Are Moles dangerous and have diseases?

Moles are small, solitary animals that live mostly underground. Even with these characteristics that make them come off as harmless, it is important to consider the potential danger of coming in contact with them.

Are moles dangerous?

Moles hardly come in contact with humans and other animals. Contact with other moles is also restricted to the mating period. The nature of their lifestyle thus makes them less harmful since humans and pets will rarely make contact with them.

However, it is important to note that moles have teeth. The teeth of moles are sharp and used for making prey out of worms and other small animals they feed on. When they are cornered and feel threatened, moles can bite. Mole bites may not be significant and could just look like marks made by staplers. Because of the sharp nature of their teeth, mole bites can cause bleeding when they are deep.

The danger attributed to contact with moles may be minimal because of their solitary and subterranean nature. Yet, it is not totally eliminated as moles can bite when they feel threatened or are attacked. They might not be aggressive, but if you try to catch them, they will try to defend themselves by biting or scratching. It is important to approach moles with this knowledge in mind. The danger associated with contacting moles can also be related to their solitary nature. Since they barely make contact with other creatures, they may interpret an innocent action as harmful. They are thus likely to attack a person out of panic.

Do moles have diseases?

It is also important to consider the health implications of contact with moles. Do moles carry diseases? Moles have been identified as carriers of rabies. When they bite humans or animals, they can spread rabies in the process. Mole scratches and bites should thus be associated with the risk of contracting rabies.

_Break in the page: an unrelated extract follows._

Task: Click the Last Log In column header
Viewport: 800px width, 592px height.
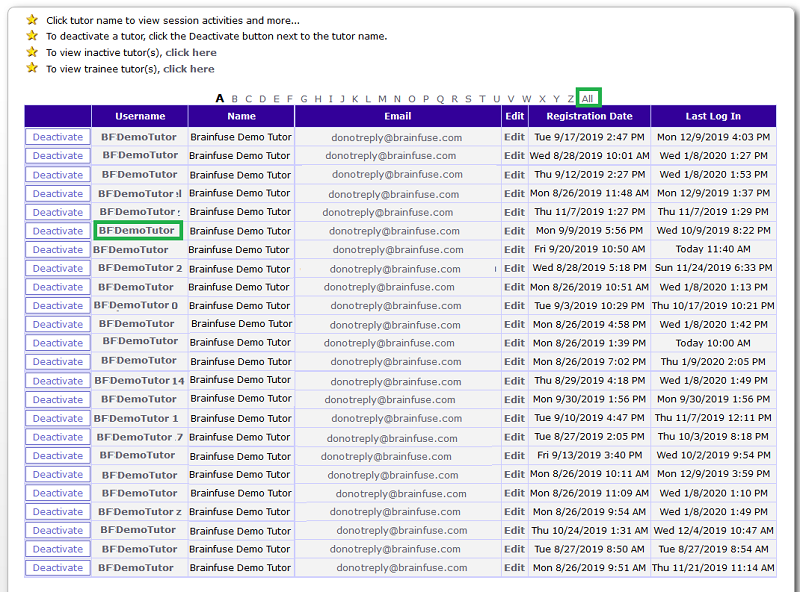Action: (x=713, y=117)
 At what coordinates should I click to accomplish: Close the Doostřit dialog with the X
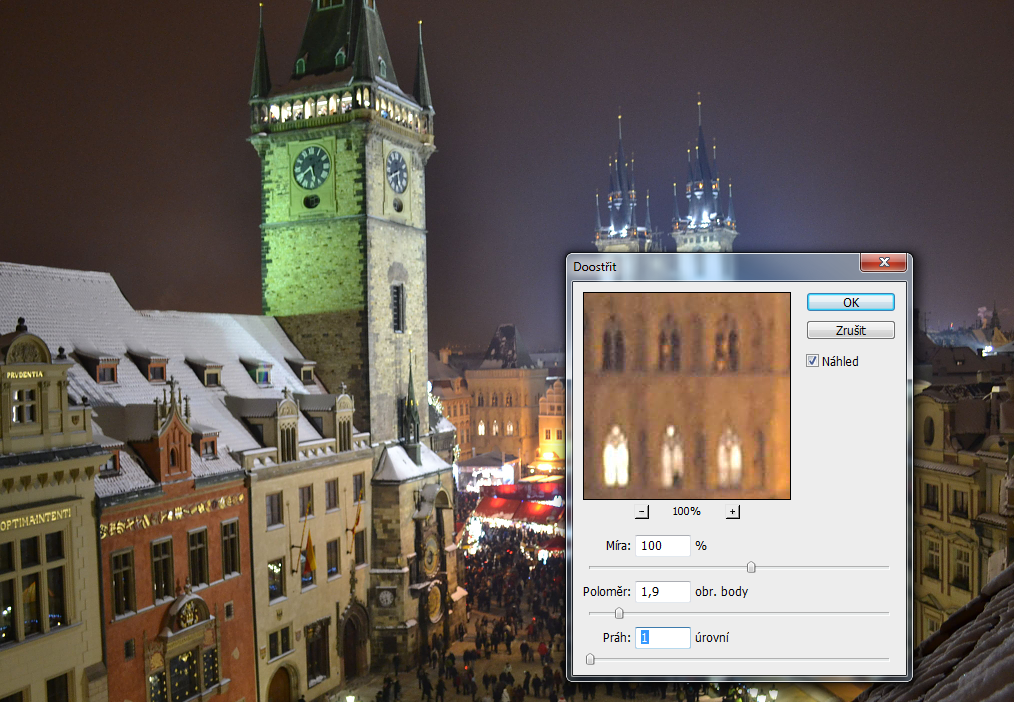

Apart from rabies that they transmit through their bites and scratches, the health implication of contact with moles can also be associated with the parasites they carry. Moles carry parasites such as ticks and fleas. Ticks and fleas are notable hosts for diseases such as Lyme disease, anaplasmosis and Rocky Mountain spotted fever.

Moles pose a greater health risk through the parasites they carry more than the diseases that they can transmit. They transmit diseases when they bite or scratch humans and other animals including pets. For the parasites they carry, the transmission does not require bites or scratches. Fleas and ticks can attach to the skin of a suitable host after the host makes contact with a carrier. After the parasites attach to the skin of the new host and feed, they transmit the diseases they carry. Pets could be more prone to harm after contact with moles because ticks and fleas can adhere to their fur.

To summarize the content of this article: yes, moles can be dangerous; they can also transmit diseases. Contact with moles should thus be based on this knowledge and limited as much as possible.